The Times, They Were Changing – Railroads, Camera’s, Telephones…and More!
America had already invented the steamboat, discovered gold, and invented the locomotive train. The country was recovering from a brutal civil war between the North and South. In Andrew’s time, America would build a railroad across America ‘from sea to shining sea.” They would also enter the oil industry, and invent the camera, the telephone, and the electric light bulb.
And most important of all – Levi Strauss invented “blue jeans” from the canvass of covered wagons!
The Age of Machines – “The Iron Horse!”
Iron machines were invented to do the work on farms, in factories, and buildings. Transportation was needed to move these manufactured goods across America to consumers eager to have them.

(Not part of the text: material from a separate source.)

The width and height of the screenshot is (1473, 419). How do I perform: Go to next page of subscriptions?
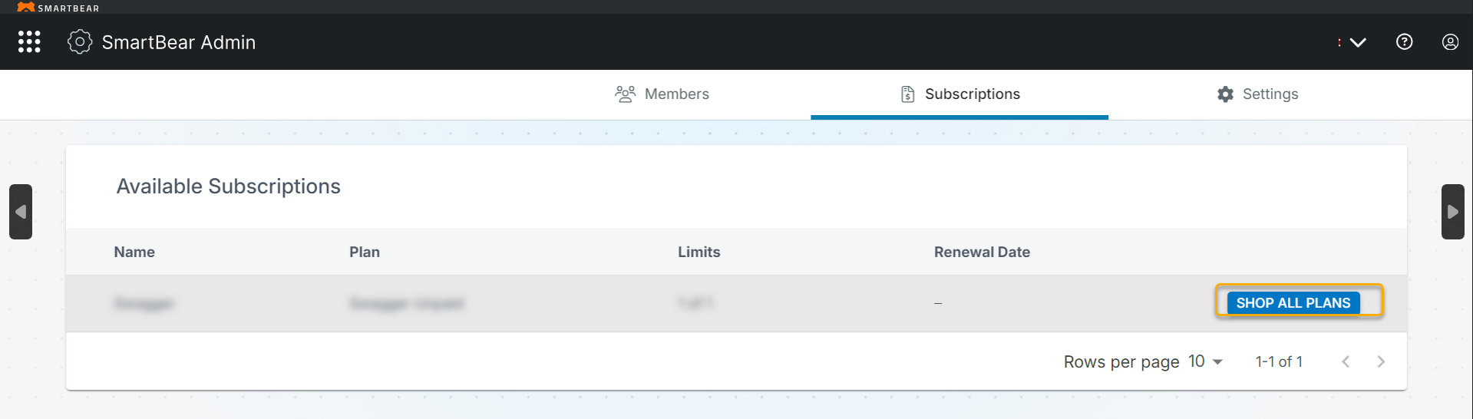pyautogui.click(x=1381, y=361)
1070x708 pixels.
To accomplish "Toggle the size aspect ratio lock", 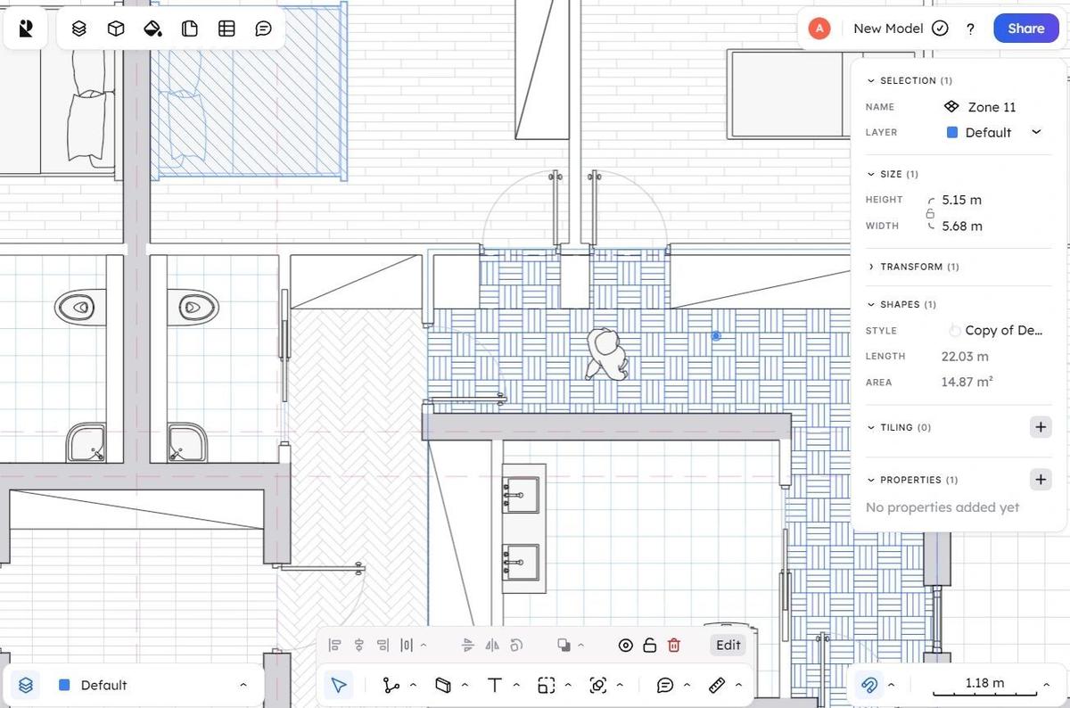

The train, named by the Indians, “The Iron Horse” was busy ‘chugging’ down the tracks hauling these “suddenly essential’ items to their destinations.
Andrew Carnegie Builds Bridges – Faster & Cheaper!
The young lad from Scotland worked hard and was smart about business. By 1865, he owned the Keystone Bridge Company. At that time, it had been discovered that the mixture of iron and carbon metals from the earth, when heated at very high temperatures, resulted in steel, a much stronger building material. But it was expensive until an inventor made a process to manufacture steel faster and cheaper.
The Mississippi Railroad Bridge – Longer & Stronger!
In 1867, Carnegie sets out to do the impossible. Build a road-railway bridge across the wide waterway of the Mississippi River to St. Louis. It was the longest bridge ever and the first time to use steel on a large scale. The bridge would not only span the river, it would link the East of America to the Western Frontier.
The Bridge That Was Almost Not Built – “We’re Not Crossing THAT!”
After many problems, frustrations, and financial woes, the bridge was completed seven years later and ready for the first public ‘crossover.’ At that time, one in four bridges failed and dropped the trains, passengers, and cargo into watery depths. People were skeptical (not convinced) of this new steel building process and not so willing to be the first to try it out.
Follow That Elephant!
But Andrew Carnegie had courage and confidence in his bridge. He had read somewhere that ‘due to their natural instincts, elephants would not walk across foundations that were unstable’. On the opening day of the bridge, the public gathered to see what would happen. Andrew and the Circus Elephant led a parade across the bridge.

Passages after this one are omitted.